Suffolk Superior Court judge Rosemary Connolly agreed with Chiulli that it was obviously clear that Chiulli had a winning case as soon as the end of closing arguments in the federal case and that Liberty Mutual's lawyers "never seemed to really grasp" Chiulli's arguments on why the restaurant was at fault and so never tried to rebut them. But, the appeals court continued:
The trial judge assessed nominal damages of $25, reasoning that Chiulli ultimately suffered no loss of use of money from Liberty Mutual's withholding of a reasonable settlement offer because the ultimate settlement with Everest far exceeded the verdict in the Federal court case. The judge further found that Liberty Mutual's failure to make a prompt, fair, and equitable settlement offer was not willful or knowing. The judge awarded Chiulli his attorney's fees and costs from the day liability became reasonably clear through the trial of the State court case.
This, however, puzzled the appeals court, because evidence presented to Connolly showed that Liberty Mutual was very much willful and knowing - as required by the state law - in its attempt to delay paying anything to Chiulli in an effort to wear him out financially:
The trial judge found that Liberty Mutual knew it had little chance of success on appeal. Liberty Mutual also knew that Chiulli owed money for his medical bills and was "in dire need of cash." Faced with a $4.5 million verdict, instead of making a reasonable offer to settle, Liberty Mutual decided to take advantage of Chiulli's vulnerable financial condition "in an attempt to leverage a better settlement" for itself. Accordingly, Liberty Mutual embarked on a strategy to threaten an untenable appeal to "take the wind out of [Chiulli's] sails." The judge explicitly found that after liability had become reasonably clear, "Liberty made Chiulli continue to wait over Thanksgiving, over Christmas, forcing him to continue to litigate and to fight to recover his verdict."

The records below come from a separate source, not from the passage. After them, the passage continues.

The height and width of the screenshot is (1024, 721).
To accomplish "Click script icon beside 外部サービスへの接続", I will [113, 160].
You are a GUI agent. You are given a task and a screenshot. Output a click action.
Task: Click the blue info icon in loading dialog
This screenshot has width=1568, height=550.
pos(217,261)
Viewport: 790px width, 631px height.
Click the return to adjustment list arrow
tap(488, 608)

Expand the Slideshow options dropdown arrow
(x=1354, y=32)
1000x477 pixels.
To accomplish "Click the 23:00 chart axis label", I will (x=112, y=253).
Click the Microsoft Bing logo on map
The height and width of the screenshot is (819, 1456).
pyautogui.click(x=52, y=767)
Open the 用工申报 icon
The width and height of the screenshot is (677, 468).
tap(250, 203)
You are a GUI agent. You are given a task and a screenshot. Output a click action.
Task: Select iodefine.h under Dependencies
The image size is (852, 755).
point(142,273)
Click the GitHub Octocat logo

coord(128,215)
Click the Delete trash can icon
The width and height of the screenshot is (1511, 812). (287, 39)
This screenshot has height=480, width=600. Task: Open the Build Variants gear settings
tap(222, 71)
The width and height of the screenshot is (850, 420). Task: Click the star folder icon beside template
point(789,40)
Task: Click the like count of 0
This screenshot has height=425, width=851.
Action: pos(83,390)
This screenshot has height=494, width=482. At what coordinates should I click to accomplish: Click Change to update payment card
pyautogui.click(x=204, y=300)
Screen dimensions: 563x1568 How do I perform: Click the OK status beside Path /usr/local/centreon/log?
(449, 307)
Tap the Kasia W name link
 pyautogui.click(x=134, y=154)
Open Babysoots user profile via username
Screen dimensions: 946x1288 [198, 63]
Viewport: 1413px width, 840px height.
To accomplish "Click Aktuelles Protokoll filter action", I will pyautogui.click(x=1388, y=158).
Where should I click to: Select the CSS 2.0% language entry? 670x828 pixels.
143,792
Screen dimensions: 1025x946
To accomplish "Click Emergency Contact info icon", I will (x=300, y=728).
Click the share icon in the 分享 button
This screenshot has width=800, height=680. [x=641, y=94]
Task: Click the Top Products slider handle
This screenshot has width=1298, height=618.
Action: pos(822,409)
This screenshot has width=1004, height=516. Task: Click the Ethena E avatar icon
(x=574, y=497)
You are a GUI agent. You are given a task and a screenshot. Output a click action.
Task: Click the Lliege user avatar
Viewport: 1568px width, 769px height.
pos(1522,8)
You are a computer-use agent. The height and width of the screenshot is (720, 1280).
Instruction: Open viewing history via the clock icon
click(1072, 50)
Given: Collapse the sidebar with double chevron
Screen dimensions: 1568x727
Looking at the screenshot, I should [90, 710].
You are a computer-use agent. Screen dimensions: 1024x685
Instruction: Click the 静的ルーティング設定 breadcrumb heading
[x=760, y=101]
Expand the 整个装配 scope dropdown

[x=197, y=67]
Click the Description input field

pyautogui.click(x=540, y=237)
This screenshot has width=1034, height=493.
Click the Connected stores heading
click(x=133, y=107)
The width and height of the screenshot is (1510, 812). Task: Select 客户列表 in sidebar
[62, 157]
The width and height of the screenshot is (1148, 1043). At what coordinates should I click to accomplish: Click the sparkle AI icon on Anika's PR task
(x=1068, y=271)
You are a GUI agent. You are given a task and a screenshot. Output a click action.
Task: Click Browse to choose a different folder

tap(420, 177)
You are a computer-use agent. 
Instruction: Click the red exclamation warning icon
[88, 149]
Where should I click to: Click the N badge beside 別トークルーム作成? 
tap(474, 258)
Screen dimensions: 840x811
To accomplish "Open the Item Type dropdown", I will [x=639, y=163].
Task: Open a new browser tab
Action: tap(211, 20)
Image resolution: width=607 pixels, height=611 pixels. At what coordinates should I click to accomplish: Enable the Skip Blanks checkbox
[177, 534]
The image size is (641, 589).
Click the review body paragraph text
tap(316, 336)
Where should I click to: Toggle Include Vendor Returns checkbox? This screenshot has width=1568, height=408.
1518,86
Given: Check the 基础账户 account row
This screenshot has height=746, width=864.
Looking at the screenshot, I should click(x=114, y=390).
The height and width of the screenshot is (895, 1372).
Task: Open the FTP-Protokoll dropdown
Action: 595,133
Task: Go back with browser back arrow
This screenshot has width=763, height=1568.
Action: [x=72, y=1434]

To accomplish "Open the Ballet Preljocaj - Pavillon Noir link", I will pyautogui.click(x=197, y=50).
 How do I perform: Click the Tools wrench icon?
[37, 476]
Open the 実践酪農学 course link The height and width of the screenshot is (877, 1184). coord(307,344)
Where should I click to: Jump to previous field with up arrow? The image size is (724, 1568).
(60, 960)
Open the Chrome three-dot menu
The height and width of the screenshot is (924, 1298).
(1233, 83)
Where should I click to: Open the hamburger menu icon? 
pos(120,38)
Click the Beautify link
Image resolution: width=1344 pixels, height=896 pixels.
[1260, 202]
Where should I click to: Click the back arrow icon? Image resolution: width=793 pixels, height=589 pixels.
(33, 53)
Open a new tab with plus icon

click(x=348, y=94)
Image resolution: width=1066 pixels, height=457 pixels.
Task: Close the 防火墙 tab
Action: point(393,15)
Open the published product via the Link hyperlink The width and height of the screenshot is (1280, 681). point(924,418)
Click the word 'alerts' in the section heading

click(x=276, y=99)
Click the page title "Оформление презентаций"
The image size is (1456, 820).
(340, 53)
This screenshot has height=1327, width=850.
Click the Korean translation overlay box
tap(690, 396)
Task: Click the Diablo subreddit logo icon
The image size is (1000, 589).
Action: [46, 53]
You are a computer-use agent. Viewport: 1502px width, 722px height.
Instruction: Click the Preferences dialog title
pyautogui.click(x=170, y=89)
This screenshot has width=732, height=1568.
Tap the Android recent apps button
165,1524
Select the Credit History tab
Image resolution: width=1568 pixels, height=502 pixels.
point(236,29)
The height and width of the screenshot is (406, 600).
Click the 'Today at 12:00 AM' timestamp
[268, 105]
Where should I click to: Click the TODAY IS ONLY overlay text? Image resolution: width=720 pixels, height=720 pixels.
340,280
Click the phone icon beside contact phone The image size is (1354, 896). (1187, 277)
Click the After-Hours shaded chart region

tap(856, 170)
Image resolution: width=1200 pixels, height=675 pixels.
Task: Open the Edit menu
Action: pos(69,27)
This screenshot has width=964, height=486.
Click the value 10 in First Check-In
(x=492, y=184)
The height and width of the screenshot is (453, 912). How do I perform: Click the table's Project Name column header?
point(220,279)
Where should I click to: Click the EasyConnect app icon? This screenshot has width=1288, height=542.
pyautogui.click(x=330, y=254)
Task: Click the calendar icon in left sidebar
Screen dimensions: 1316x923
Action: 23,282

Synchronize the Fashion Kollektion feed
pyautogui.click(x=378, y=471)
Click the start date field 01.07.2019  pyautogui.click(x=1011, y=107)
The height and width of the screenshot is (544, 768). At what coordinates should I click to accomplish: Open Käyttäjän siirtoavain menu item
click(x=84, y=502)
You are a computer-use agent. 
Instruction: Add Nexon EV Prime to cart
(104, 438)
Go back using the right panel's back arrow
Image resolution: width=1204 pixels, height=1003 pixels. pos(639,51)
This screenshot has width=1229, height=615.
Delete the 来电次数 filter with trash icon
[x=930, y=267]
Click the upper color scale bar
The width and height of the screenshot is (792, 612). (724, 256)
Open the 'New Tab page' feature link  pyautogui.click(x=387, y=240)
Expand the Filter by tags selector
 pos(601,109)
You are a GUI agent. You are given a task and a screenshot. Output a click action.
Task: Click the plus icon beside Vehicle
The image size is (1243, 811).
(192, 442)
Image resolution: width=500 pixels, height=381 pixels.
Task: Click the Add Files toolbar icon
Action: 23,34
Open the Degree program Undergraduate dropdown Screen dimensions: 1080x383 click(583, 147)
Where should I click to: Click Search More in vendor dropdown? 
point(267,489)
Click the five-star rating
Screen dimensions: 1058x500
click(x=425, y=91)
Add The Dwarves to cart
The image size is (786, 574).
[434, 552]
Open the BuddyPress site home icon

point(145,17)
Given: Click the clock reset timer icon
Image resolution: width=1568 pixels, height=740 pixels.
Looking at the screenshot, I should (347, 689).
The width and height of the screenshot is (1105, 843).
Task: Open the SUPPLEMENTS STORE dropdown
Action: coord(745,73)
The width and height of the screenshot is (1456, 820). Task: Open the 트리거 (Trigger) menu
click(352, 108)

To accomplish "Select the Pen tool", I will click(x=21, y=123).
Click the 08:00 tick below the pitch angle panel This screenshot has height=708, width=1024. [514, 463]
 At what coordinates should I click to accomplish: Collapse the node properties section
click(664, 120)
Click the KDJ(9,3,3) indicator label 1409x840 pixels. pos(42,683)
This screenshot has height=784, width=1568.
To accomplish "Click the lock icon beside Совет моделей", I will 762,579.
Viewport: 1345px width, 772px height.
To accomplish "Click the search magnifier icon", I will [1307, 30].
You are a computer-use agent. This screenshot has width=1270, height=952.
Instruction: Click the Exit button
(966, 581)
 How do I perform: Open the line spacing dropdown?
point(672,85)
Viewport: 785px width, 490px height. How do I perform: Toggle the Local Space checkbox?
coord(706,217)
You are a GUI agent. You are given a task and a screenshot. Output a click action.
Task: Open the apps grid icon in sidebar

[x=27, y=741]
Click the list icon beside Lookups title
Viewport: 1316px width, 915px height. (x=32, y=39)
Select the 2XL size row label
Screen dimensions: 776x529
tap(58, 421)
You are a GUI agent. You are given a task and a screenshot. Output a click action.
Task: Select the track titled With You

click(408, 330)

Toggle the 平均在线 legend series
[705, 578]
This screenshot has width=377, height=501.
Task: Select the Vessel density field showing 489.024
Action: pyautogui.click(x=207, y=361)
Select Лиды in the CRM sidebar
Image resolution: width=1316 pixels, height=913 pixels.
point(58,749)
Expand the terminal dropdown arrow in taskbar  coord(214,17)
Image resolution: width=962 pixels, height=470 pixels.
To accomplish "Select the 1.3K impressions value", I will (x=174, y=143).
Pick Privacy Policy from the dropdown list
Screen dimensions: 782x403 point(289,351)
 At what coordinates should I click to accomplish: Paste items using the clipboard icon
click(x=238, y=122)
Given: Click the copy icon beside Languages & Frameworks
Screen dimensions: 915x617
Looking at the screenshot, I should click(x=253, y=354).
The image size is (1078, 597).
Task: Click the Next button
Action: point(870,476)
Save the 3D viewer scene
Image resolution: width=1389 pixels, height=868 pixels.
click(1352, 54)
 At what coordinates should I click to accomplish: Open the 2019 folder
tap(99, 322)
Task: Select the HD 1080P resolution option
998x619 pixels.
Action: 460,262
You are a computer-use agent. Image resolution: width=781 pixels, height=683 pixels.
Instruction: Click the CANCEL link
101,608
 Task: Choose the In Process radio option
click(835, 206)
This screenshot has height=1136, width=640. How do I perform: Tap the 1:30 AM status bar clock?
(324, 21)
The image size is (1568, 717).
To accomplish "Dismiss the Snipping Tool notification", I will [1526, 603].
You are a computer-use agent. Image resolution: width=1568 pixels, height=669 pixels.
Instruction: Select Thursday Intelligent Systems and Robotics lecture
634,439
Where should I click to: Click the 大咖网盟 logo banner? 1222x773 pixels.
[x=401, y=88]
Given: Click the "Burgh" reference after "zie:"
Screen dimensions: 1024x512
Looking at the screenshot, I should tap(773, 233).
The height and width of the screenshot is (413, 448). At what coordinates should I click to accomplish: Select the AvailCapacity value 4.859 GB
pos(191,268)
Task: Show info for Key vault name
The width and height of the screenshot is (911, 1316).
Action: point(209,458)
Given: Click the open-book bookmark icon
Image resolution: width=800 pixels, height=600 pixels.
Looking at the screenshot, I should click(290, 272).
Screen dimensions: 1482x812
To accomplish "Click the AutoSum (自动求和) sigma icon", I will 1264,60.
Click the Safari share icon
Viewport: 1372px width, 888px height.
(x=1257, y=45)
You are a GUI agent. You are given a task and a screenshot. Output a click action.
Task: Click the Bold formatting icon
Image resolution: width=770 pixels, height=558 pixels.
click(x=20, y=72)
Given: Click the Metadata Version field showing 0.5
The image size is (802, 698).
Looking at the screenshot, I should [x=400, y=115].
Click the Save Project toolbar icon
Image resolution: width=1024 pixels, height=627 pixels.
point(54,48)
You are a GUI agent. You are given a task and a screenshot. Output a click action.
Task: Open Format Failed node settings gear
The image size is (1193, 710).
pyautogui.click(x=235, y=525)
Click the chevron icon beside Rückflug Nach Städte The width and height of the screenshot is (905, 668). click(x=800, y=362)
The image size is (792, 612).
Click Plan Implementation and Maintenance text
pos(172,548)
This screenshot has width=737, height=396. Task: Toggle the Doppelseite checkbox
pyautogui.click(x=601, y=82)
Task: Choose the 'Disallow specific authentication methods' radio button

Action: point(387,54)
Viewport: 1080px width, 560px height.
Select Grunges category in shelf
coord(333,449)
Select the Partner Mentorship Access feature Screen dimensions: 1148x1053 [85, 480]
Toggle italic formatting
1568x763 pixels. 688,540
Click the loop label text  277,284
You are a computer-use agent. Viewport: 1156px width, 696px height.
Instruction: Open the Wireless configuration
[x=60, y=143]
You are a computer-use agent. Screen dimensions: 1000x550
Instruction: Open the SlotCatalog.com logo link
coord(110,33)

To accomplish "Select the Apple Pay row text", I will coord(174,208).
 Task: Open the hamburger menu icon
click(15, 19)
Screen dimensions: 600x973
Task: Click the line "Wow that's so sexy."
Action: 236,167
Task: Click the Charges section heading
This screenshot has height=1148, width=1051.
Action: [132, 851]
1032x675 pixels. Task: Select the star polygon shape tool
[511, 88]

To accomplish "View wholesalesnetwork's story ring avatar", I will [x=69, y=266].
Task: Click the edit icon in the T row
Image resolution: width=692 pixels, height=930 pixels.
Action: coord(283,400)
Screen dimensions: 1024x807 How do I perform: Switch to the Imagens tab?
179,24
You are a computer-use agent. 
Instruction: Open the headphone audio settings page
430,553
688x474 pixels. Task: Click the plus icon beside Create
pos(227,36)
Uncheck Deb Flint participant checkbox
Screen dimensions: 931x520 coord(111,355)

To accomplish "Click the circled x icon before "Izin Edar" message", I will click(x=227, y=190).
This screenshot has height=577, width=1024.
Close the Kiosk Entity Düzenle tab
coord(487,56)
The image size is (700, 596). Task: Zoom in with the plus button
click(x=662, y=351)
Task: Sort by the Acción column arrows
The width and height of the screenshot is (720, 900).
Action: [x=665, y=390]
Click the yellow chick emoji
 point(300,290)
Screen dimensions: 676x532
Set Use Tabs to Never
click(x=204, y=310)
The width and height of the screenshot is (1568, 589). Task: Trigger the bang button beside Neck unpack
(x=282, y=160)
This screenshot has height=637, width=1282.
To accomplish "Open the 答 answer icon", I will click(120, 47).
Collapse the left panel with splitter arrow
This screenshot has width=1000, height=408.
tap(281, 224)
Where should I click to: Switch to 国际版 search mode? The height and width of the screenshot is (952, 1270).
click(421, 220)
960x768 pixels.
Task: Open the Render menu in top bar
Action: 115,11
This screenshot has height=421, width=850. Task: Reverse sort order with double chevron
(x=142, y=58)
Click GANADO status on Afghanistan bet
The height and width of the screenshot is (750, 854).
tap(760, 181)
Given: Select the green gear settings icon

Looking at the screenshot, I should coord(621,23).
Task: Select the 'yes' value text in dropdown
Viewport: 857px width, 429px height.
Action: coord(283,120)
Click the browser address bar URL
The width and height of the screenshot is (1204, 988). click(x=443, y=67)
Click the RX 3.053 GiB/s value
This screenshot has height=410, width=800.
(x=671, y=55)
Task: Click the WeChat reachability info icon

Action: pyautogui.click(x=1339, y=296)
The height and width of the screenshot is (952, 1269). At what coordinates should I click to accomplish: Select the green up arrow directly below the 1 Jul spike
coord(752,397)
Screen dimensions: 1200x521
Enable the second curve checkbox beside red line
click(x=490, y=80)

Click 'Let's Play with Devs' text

The trial judge's subsidiary findings require the conclusion that Liberty Mutual's violation was willful or knowing. "To be wilful or knowing, a violation need not be malicious, but must constitute more than negligence. Within that range is conduct that is intentionally gainful, . . . or demonstrates a wilful recklessness or conscious, knowing disregard for its likely results" (quotation and citations omitted). Rass Corp. v. Travelers Cos., 90 Mass. App. Ct. 643, 657 (2016). Liberty Mutual's conduct, as found by the judge, falls squarely within conduct that is "intentionally gainful": when Liberty Mutual had an obligation to effectuate a prompt, fair, and equitable settlement, it instead made the deliberate choice to exploit Chiulli's financial distress for its own gain. See Gore v. Arbella Mut. Ins. Co., 77 Mass. App. Ct. 518, 531-533 (2010). Nothing about this conduct could be described as anything short of willful or knowing.
The court also rejected all of Liberty Mutual's other legal arguments and sent the case back to the Superior Court judge, but only for a determination of whether Chiulli deserves double or triple damages.